What is different from last year, where Mourinho’s Inter crumbled against Manchester United? Half the team. Of Mourinho’s favoured XI in the second half of the season, the five furthest forward players – Thiago Motta, Wesley Sneijder, Samuel Eto’o, Goran Pandev and Diego Milito, as well as Lucio, the centre-back, are all in their first season at the club. That’s 6 out of 11 players – last year’s side was not “Mourinho’s”, it was the players he had inherited. Creating such a successful side with so many new recruits is a remarkable achievement, as is managing to transform goal-hungry forwards like Eto’o and Pandev into hard-workers defensively, even if some will complain that this is robbing the world of some exciting attacking play. But Mourinho’s brief was to win the Champions League, and he has done that.
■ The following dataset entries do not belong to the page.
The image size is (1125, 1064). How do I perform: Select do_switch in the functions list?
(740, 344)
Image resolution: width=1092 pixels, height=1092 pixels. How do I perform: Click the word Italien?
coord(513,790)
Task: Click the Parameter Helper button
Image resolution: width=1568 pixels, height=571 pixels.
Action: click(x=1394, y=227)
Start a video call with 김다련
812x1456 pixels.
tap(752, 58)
The final question about Inter: are they a defensive side? It’s easy to say that they are, especially considering the reputation of both Mourinho and Italian football in general. This has slightly clouded the judgement of many who haven’t watched them on a regular basis – they have played some excellent football, and characterizing a side as ‘defensive’ when they regularly play a Sneijder-Pandev-Eto’o-Milito quartet is rather harsh. Yet in the final three matches of this Champions League run they have had less than 35% of possession in each; Jonathan Wilson has discussed whether this (successful) approach will be a turning point in football.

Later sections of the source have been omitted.